__What needs to be done__. Somewhere below is a line with "This screenshot has height=588, width=883." and, later, a line with "Click the sender presence status dot"; repeat those two lines and all the lines between them, exactly as they are.

__Supplied material__.
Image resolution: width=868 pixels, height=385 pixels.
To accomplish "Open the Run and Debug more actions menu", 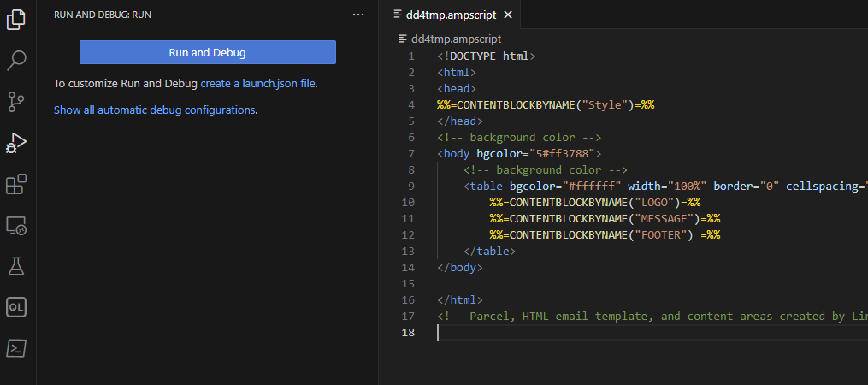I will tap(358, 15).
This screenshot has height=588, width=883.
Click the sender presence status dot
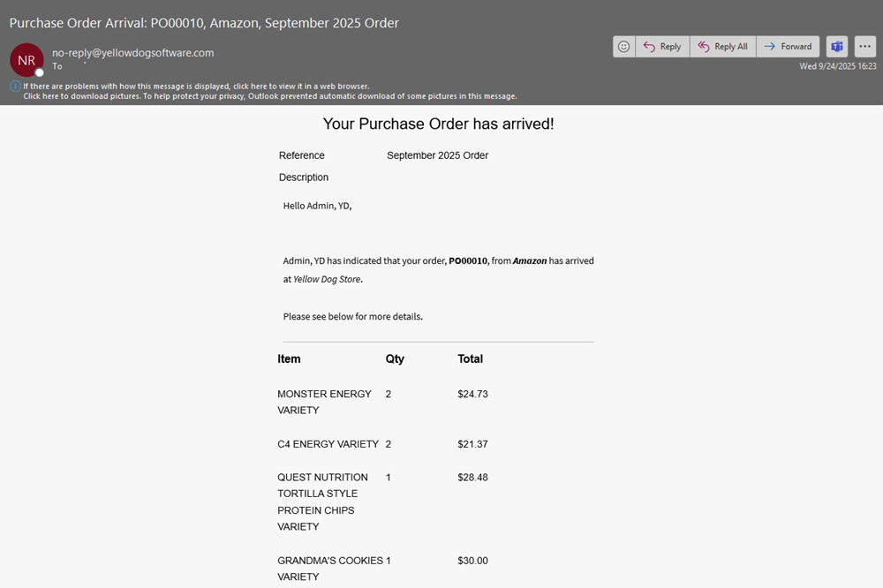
---
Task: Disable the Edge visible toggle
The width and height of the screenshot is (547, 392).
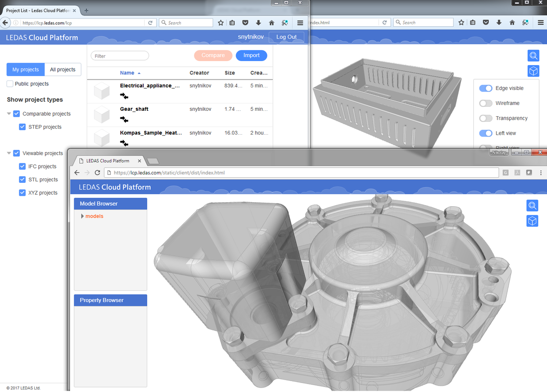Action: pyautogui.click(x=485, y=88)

__Solved problem__.
This screenshot has height=588, width=883.
Click the sender presence status dot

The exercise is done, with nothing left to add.